LWN: Comments on "Atomic writes without tears"

Atomic writes without tears

zblaxell — Tue, 21 Jan 2025 21:33:27 +0000

> So using hardware still seems like more attractive proposition. Unless I am missing something.

If you only want the filesystem to get out of the way of writing directly to your block device, yes. But you are missing some things.

The average cost isn't necessarily the worst case cost. The checksum blocks can be amortized across multiple data blocks, if the application follows the pattern "it does multiple buffered writes, then calls fdatasync() to make that data persistent and to detect if there are any problems." Efficiency depends on the amount of data batched up before fdatasync. There's no rule that says the metadata write has to go to the same device as the data write in a cow filesystem, which may affect the cost analysis (i.e. even in the one-data-one-metadata-block-write case, one of the writes may be much cheaper than the other).

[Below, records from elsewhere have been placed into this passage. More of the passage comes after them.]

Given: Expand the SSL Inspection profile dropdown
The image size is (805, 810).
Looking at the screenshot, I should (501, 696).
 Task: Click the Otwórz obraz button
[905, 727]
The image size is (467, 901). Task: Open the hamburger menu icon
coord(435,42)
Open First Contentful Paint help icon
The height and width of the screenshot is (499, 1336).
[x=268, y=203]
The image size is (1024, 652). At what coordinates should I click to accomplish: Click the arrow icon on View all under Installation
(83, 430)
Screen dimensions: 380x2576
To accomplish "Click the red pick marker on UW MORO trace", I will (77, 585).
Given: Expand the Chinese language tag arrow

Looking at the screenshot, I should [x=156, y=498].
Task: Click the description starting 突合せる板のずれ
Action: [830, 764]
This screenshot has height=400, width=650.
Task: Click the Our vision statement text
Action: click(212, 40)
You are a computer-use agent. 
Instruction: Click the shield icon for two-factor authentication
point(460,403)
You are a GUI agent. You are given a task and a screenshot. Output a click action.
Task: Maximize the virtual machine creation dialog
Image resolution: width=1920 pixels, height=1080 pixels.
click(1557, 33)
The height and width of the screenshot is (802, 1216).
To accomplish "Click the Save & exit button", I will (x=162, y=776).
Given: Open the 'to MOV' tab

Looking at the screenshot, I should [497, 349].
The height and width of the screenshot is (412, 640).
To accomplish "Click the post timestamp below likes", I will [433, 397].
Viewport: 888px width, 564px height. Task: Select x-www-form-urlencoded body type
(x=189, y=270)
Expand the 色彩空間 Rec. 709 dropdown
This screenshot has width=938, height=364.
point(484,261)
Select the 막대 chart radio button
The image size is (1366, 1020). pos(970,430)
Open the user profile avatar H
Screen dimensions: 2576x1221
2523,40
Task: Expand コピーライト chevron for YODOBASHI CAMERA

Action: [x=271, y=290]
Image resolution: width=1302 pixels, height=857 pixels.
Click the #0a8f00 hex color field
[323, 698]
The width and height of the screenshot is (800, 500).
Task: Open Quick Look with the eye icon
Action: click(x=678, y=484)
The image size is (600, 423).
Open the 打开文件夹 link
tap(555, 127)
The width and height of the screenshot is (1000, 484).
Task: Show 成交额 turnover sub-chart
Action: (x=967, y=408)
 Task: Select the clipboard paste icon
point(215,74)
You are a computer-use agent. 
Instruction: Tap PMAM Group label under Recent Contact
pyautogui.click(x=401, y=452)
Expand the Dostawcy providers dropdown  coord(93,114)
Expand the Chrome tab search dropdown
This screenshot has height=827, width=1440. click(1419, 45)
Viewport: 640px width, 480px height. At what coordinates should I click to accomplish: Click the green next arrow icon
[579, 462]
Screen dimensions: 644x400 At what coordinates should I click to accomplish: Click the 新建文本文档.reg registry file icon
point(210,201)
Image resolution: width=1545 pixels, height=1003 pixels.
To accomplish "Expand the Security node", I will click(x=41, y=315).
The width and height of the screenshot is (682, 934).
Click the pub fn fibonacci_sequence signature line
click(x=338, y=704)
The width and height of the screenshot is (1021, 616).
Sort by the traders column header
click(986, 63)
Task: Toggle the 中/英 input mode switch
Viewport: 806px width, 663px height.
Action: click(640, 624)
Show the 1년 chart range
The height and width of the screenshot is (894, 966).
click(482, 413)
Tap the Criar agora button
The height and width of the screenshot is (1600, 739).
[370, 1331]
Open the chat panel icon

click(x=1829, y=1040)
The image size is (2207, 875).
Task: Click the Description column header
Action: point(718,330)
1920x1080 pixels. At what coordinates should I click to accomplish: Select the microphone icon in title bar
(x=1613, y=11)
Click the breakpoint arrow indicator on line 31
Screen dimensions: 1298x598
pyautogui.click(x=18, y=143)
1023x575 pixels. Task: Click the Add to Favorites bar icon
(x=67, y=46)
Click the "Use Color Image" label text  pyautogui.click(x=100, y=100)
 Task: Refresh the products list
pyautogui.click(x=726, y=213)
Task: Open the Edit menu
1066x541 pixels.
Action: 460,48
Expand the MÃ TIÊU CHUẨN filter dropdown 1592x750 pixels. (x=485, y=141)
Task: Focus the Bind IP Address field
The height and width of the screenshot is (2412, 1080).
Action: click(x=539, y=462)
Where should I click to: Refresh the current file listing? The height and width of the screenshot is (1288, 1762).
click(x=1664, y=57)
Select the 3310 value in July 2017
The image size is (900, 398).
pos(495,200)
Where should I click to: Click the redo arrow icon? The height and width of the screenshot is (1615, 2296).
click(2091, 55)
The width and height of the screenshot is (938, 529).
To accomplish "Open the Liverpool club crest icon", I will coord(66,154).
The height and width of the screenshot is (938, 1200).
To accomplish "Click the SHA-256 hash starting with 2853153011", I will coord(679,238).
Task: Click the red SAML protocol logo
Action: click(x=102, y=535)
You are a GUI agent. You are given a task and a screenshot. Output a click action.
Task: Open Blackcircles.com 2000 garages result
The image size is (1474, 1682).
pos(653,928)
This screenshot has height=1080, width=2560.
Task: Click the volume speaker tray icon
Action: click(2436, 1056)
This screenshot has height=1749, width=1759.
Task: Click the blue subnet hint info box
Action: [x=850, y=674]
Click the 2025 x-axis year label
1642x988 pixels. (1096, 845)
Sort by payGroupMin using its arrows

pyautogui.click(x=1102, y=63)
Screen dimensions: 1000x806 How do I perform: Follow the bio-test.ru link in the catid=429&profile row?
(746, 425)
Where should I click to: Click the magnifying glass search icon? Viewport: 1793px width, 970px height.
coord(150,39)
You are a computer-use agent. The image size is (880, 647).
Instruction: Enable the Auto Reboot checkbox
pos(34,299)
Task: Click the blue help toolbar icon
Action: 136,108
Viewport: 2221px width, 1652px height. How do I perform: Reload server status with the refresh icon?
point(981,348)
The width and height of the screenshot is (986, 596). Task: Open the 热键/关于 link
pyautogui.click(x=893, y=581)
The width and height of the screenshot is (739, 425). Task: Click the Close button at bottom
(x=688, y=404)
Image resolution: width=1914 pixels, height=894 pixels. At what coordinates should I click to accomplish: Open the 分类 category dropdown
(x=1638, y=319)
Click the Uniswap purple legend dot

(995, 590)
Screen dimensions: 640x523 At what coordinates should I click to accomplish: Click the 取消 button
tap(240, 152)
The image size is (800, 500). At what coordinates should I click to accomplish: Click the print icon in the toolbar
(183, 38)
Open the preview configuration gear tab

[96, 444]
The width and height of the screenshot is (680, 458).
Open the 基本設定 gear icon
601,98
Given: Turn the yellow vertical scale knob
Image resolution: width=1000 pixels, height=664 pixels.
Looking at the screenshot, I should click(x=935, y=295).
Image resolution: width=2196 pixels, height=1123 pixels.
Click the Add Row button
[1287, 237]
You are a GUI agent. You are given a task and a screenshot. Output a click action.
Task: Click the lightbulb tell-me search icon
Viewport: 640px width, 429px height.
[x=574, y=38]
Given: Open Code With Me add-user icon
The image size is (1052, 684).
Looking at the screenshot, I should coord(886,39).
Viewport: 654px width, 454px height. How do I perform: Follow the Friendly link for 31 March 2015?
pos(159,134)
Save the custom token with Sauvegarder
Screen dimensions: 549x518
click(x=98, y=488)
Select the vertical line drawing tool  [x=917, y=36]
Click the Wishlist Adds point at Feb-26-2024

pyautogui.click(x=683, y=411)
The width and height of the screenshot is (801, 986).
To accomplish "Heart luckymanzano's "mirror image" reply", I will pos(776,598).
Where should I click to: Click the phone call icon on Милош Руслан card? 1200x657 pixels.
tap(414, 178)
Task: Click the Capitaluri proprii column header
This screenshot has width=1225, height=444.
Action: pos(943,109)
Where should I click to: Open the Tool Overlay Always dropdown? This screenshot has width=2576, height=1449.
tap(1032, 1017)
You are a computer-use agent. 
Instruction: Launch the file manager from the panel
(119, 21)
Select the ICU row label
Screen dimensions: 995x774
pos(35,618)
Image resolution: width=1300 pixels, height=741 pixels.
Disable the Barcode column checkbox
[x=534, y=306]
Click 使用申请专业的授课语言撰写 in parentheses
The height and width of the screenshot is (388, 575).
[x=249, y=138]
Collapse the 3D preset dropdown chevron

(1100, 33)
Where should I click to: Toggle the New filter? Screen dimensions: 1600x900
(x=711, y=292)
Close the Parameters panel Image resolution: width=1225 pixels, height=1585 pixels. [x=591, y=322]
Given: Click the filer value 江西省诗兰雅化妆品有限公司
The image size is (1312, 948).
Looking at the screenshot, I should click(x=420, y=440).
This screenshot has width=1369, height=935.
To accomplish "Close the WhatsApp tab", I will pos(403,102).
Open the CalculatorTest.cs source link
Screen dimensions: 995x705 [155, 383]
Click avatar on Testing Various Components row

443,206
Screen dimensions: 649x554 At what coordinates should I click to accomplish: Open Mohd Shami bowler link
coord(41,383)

API-level compatibility is sometimes more important than the performance. Do we want to force application developers to implement two backends for cow- and non-cow filesystems, by failing in cases where there is no direct hardware support? Or do we prefer a model like "use a thin filesystem if the hardware supports atomic writes, or use a cow filesystem if not", and keep only the backend that uses atomic writes? If there's already an ioctl associated with this, it seems we could have one that says what we can expect from the backend (no support, emulated software support, full hardware support, or "one or more of the lower block layers does not implement this ioctl"). I don't expect PostgreSQL to drop non-atomic-write backends any time soon, but new projects might not bother supporting the old ways if some other part of the system will do the work for them.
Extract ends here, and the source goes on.